◆ **TASK DIRECTIONS**:
Using the Speech Model text below, answer yes or no for whether each statement agrees with it, and quote the text's deciding words for each. 1. The Speech Model can be implemented as a Neural Network. 2. The Dot-separator in the Header takes two bytes. 3. Respondents are asked to propose Speech Model Formats.

◆ **DOCUMENT**:
________

1 Definition
A Data Type that can be used by a Text-To-Speech AI Module to generate a Speech Object from a Text Object.
2 Functional Requirements
The generated Speech Object can be perceived as:
- Having been generated by a specific human.
- Having a specific language or dialect intonation.
- Not having any specific connotation.
- Etc.
The Speech Model can be implemented as a Neural Network trained to generate utterances with specific features. A specific Neural Network has its own set of parameters that define it as having a particular Format identified by an ID.
3 Syntax
https://schemas.mpai.community/MMC/V2.2/data/SpeechModel.json
4 Semantics
Label | Size | Description |
Header | N1 Bytes | |
· Standard-Visual Object | 9 Bytes | The characters “MMC-SML-V” |
· Version | N2 Bytes | Major version – 1 or 2 characters |
· Dot-separator | 1 Byte | The character “.” |
· Subversion | N3 Bytes | Minor version – 1 or 2 characters |
MInstanceID | N4 Bytes | Identifier of M-Instance. |
SpeechModelID | N5 Bytes | Identifier of the Visual Object. |
SpeechModelData | N6 Bytes | Standard set of Model Data |
– SpeechModelQualifier | N7 Bytes | Model Format ID |
– Speech ModelPayload | N8 Bytes | Set of Data Length and URI |
– SpeechModelDataLength | N9 Bytes | Model Data Length in Bytes |
– SpeechModeDataURI | N10 Bytes | Mode Data URI |
DescrMetadata | N10 Bytes | Descriptive Metadata |
5 Data Formats
IDs required:
- ModelFormat
- ModelAttribute
- ModeAttributelFormat
6 To Respondents
Respondents are requested to:
- Comment on the characterisation of Speech Model.
- Propose Speech Model Formats.

________

◆ **RAW DATA**:
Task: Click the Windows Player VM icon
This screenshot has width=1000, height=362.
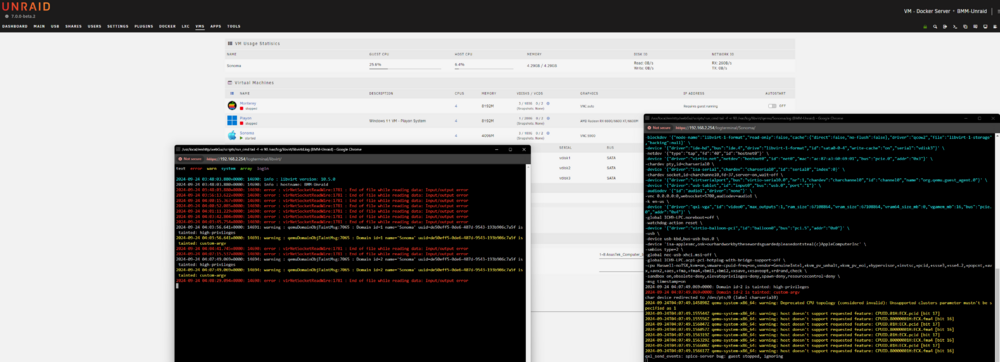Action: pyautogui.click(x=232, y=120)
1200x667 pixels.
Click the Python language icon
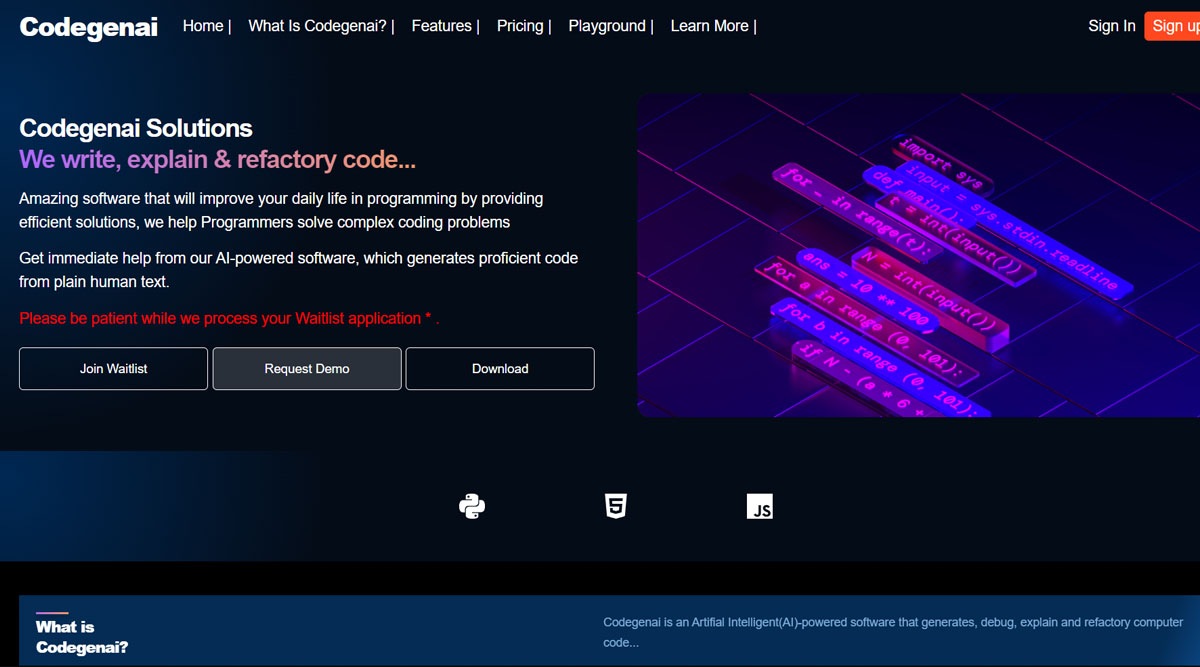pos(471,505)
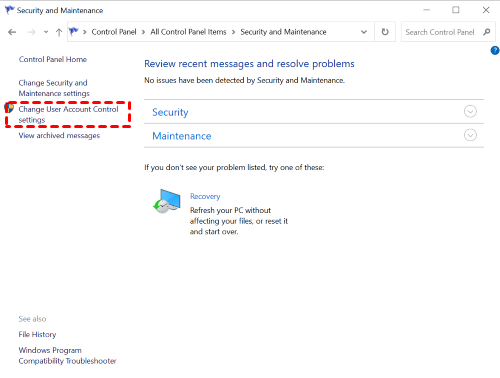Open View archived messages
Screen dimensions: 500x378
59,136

________

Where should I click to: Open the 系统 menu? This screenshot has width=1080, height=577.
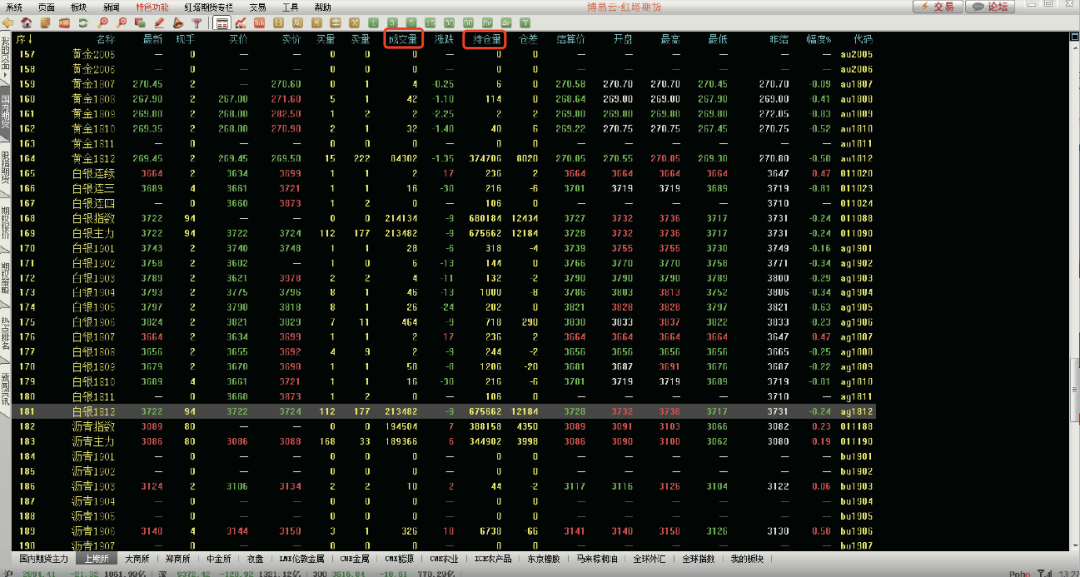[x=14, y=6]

________

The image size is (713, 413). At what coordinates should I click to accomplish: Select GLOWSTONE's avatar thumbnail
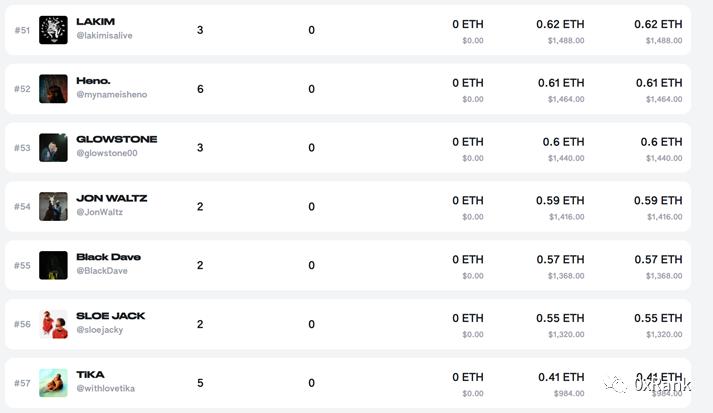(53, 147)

________

◆ **TASK SOLUTION**:
1. Yes: "The Speech Model can be implemented as a Neural Network trained to generate utterances with specific features."
2. No: "Dot-separator | 1 Byte | The character “.”"
3. Yes: "Propose Speech Model Formats."